# DoubleMarginLoss

class DoubleMarginLoss(*, positive_margin=1.0, negative_margin=0.0, offset=None, positive_negative_balance=0.5, margin_activation='relu', reduction='mean')[source]

A limit-based scoring loss, with separate margins for positive and negative elements from [sun2018].

Despite its similarity to the margin-based loss, this loss is quite different to it, since it uses absolute margins for positive/negative scores, rather than comparing the difference. Hence, it has a natural decision boundary (somewhere between the positive and negative margin), while still resulting in sparse losses with no gradients for sufficiently correct examples.

$L(k, \bar{k}) = g(\bar{\lambda} + \bar{k}) + h(\lambda - k)$

Where $$k$$ is positive scores, $$\bar{k}$$ is negative scores, $$\lambda$$ is the positive margin, $$\bar{\lambda}$$ is the negative margin, and $$g$$ is an activation function, like the ReLU or softmax.

Initialize the double margin loss.

Note

There are multiple variants to set the pair of margins.

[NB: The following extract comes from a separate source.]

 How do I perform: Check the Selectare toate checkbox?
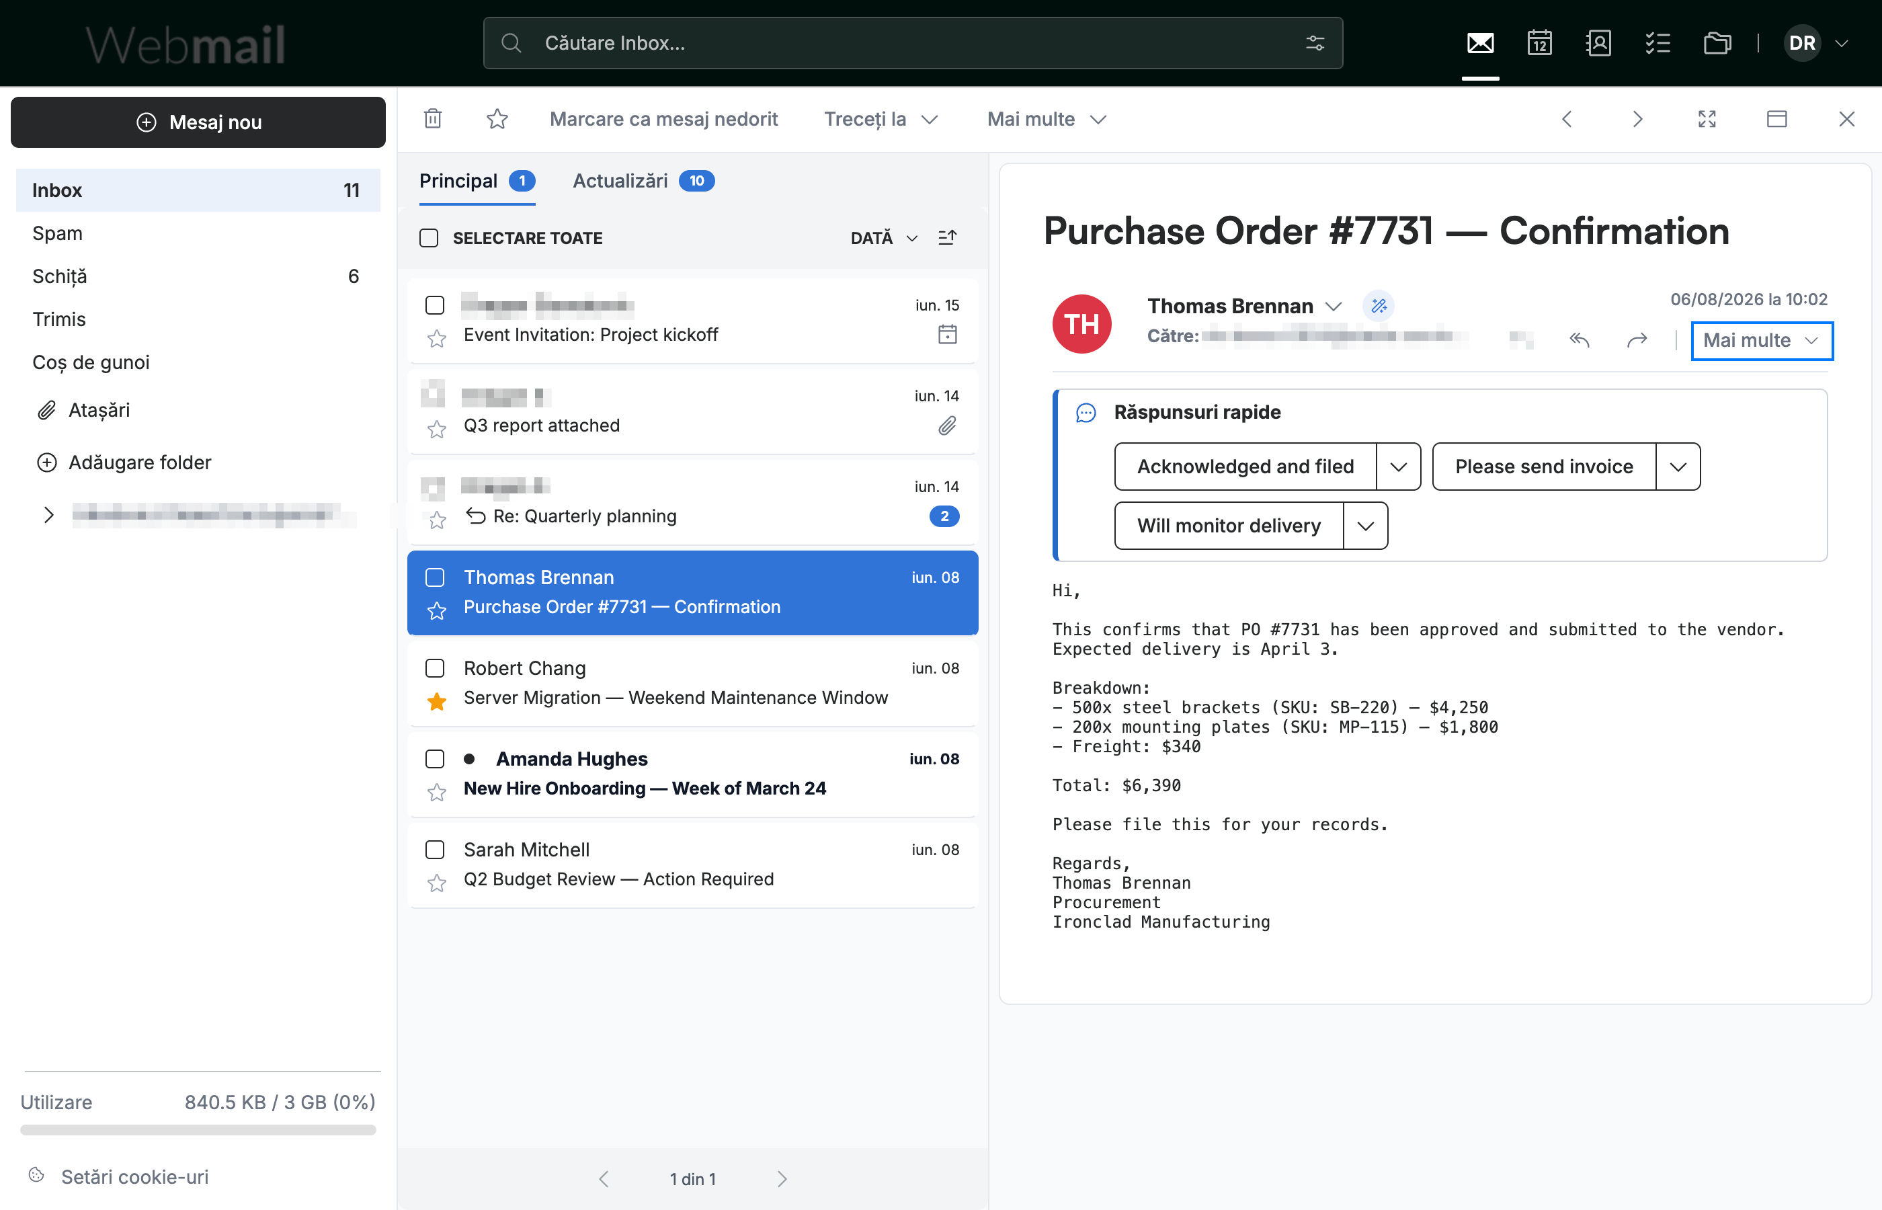click(429, 238)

A full documentation is provided in DoubleMarginLoss.resolve_margins().

Parameters
Raises

ValueError – If the positive/negative balance is not within the right range

Attributes Summary

 hpo_default The default strategy for optimizing the loss's hyper-parameters

Methods Summary

 forward(predictions, labels) Compute the double margin loss. process_lcwa_scores(predictions, labels[, ...]) Process scores from LCWA training loop. process_slcwa_scores(positive_scores, ...[, ...]) Process scores from sLCWA training loop. resolve_margin(positive_margin, ...) Resolve margins from multiple methods how to specify them.

Attributes Documentation

hpo_default: ClassVar[Mapping[str, Any]] = {'margin_activation': {'choices': {'relu', 'softplus'}, 'type': 'categorical'}, 'margin_positive': {'high': 1, 'low': -1, 'type': <class 'float'>}, 'offset': {'high': 1, 'low': 0, 'type': <class 'float'>}, 'positive_negative_balance': {'high': 0.999, 'low': 0.001, 'type': <class 'float'>}}

The default strategy for optimizing the loss’s hyper-parameters

Methods Documentation

forward(predictions, labels)[source]

Compute the double margin loss.

The scores have to be in broadcastable shape.

Parameters
• predictions (FloatTensor) – The predicted scores.

• labels (FloatTensor) – The labels.

Return type

FloatTensor

Returns

A scalar loss term.

process_lcwa_scores(predictions, labels, label_smoothing=None, num_entities=None)[source]

Process scores from LCWA training loop.

Parameters
Return type

FloatTensor

Returns

A scalar loss value.

process_slcwa_scores(positive_scores, negative_scores, label_smoothing=None, batch_filter=None, num_entities=None)[source]

Process scores from sLCWA training loop.

Parameters
• positive_scores (FloatTensor) – shape: (batch_size, 1) The scores for positive triples.

• negative_scores (FloatTensor) – shape: (batch_size, num_neg_per_pos) or (num_unfiltered_negatives,) The scores for the negative triples, either in dense 2D shape, or in case they are already filtered, in sparse shape. If they are given in sparse shape, batch_filter needs to be provided, too.

• label_smoothing (Optional[float]) – An optional label smoothing parameter.

• batch_filter (Optional[BoolTensor]) – shape: (batch_size, num_neg_per_pos) An optional filter of negative scores which were kept. Given if and only if negative_scores have been pre-filtered.

• num_entities (Optional[int]) – The number of entities. Only required if label smoothing is enabled.

Return type

FloatTensor

Returns

A scalar loss term.

static resolve_margin(positive_margin, negative_margin, offset)[source]

Resolve margins from multiple methods how to specify them.

The method supports three combinations:

• positive_margin & negative_margin.

This returns the values as-is.

• negative_margin & offset

This sets positive_margin = negative_margin + offset

• positive_margin & offset

This sets negative_margin = positive_margin - offset

Note

Notice that this method does not apply a precedence between the three methods, but requires the remaining parameter to be None. This is done to fail fast on ambiguous input rather than delay a failure to a later point in time where it might be harder to find its cause.

Parameters
Return type
Returns

A pair of the positive and negative margin. Guaranteed to fulfil positive_margin >= negative_margin.

Raises

ValueError – In case of an invalid combination.